By the time stocks opened on Wall Street, the dollar’s 0.4% overnight gain had been cut in half and tech shares lead a rally though it didn’t fully make up for Wednesday’s losses.
“It was always going to be a tough job for the Fed to be as dovish as stock markets hoped,” said Chris Beauchamp, chief market analyst at IG, in a note.
The Dow Jones Industrial Average rose 289.74 points, or 1.08%, to 27,154.01, the S&P 500 gained 31.77 points, or 1.07%, to 3,012.15 and the Nasdaq Composite added 129.71 points, or 1.59%, to 8,305.13.
The pan-European STOXX 600 index rose 0.41% with support from bank shares. MSCI’s gauge of stocks across the globe gained 0.47%.
Emerging market stocks lost 0.57%, on track for a seventh straight session of losses. After dropping 1.7% in July, the index is up 6.7% so far in 2019.

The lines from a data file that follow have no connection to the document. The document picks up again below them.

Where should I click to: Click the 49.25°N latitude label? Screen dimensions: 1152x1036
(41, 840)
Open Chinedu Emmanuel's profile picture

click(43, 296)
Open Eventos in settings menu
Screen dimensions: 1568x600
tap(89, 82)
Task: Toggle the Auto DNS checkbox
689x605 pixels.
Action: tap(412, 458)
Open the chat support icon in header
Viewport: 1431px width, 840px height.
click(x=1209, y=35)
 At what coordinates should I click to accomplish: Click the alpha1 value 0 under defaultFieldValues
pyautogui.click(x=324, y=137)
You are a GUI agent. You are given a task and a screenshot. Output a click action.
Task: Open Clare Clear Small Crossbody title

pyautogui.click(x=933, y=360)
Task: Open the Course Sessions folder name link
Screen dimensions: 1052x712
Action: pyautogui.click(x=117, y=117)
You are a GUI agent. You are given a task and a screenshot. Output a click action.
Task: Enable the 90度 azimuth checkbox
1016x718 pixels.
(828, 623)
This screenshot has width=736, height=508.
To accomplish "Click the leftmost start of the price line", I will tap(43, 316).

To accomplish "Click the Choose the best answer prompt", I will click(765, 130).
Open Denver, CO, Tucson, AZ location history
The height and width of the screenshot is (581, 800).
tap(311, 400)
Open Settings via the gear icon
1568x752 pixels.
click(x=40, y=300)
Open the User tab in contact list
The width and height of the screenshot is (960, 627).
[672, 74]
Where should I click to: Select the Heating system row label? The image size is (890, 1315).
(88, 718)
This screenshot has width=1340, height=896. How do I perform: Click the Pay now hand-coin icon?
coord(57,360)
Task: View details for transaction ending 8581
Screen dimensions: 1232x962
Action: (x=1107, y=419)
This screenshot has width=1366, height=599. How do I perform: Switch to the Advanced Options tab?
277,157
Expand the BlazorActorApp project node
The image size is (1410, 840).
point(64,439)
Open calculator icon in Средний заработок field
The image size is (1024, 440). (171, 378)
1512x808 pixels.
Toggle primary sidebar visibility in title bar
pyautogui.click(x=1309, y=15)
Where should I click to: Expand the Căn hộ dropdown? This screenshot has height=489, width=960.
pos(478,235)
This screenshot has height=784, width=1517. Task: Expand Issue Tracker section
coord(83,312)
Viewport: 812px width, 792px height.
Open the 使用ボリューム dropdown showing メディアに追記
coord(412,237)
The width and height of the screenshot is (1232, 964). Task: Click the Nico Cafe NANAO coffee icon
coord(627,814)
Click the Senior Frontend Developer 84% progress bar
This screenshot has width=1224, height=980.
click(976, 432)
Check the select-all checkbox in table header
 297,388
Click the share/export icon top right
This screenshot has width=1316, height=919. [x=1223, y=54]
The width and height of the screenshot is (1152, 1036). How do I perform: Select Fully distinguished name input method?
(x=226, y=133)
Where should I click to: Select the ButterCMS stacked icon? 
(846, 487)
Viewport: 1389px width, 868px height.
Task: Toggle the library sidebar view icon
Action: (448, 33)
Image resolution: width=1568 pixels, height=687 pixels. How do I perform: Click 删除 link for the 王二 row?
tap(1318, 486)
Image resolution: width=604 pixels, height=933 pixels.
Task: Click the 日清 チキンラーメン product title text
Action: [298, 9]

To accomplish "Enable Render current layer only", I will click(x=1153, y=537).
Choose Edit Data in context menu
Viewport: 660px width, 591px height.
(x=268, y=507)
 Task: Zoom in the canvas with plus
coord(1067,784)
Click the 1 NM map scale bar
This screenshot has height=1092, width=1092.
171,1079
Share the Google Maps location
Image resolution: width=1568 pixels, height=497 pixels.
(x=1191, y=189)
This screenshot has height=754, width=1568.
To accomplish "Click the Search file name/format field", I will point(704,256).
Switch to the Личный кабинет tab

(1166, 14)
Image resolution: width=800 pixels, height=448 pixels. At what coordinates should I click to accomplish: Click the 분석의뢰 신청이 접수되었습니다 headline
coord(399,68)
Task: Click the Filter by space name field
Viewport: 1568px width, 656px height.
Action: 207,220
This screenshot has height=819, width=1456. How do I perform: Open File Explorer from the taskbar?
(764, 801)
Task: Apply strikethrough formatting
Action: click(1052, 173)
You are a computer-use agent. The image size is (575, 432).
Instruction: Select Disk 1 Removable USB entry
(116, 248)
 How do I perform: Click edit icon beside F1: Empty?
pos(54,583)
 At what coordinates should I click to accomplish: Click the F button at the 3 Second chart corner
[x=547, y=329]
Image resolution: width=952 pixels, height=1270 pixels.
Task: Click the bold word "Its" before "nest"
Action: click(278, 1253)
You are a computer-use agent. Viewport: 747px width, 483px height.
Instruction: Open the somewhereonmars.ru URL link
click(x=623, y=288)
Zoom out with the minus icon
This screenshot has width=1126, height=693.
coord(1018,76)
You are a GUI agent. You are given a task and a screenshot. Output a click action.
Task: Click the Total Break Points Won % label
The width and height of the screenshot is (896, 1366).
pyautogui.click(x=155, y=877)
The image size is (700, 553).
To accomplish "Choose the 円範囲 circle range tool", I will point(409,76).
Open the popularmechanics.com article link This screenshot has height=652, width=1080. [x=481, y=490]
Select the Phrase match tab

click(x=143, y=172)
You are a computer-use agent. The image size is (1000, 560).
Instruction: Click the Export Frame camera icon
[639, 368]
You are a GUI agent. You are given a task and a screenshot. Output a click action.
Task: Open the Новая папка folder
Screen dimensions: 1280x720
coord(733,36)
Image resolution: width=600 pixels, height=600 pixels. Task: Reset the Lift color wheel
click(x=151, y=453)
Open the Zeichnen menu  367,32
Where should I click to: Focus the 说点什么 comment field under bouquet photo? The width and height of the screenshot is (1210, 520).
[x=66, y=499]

MSCI’s broadest index of Asia-Pacific shares outside Japan closed 0.62% lower, while Japan’s Nikkei rose 0.09%.
In sovereign debt markets, U.S. Treasury yields fell further after an industry report suggested domestic manufacturing growth slowed to its weakest pace in nearly three years last month.
Earlier, data showed manufacturing activity in the euro zone fell at its steepest rate since late 2012 last month, figures showed.
Benchmark 10-year notes last rose 18/32 in price to yield 1.9606%, from 2.021% late on Wednesday.
The dollar strength notwithstanding, both the euro and the pound were gripped by their own issues. Fears of a no-deal Brexit under Prime Minister Boris Johnson continue to afflict the pound, while the weak data and central bank outlook kept downward pressure on the euro.
“Financial stability is not the same as market stability. In the event of no-deal, no transition Brexit, sterling would likely fall, the risk premiums on UK assets would rise and volatility would spike higher,” said Mark Carney, the head of the Bank of England.
The dollar index rose 0.08%, with the euro down 0.13% to $1.106.
Sterling was last trading at $1.2138, down 0.16% on the day.
The Japanese yen strengthened 0.44% versus the greenback at 108.30 per dollar.
The dollar strength and rising U.S. supply sent oil prices sharply lower after a string of gains, while other dollar-denominated commodities also fell. The CRB commodity index fell 1.5%.
U.S. crude fell 3.11% to $56.76 per barrel and Brent was last at $63.42, down 2.51% on the day.
U.S. gold futures fell 0.65% to $1,416.90 an ounce. Copper lost 0.33% to $5,907.50 a tonne.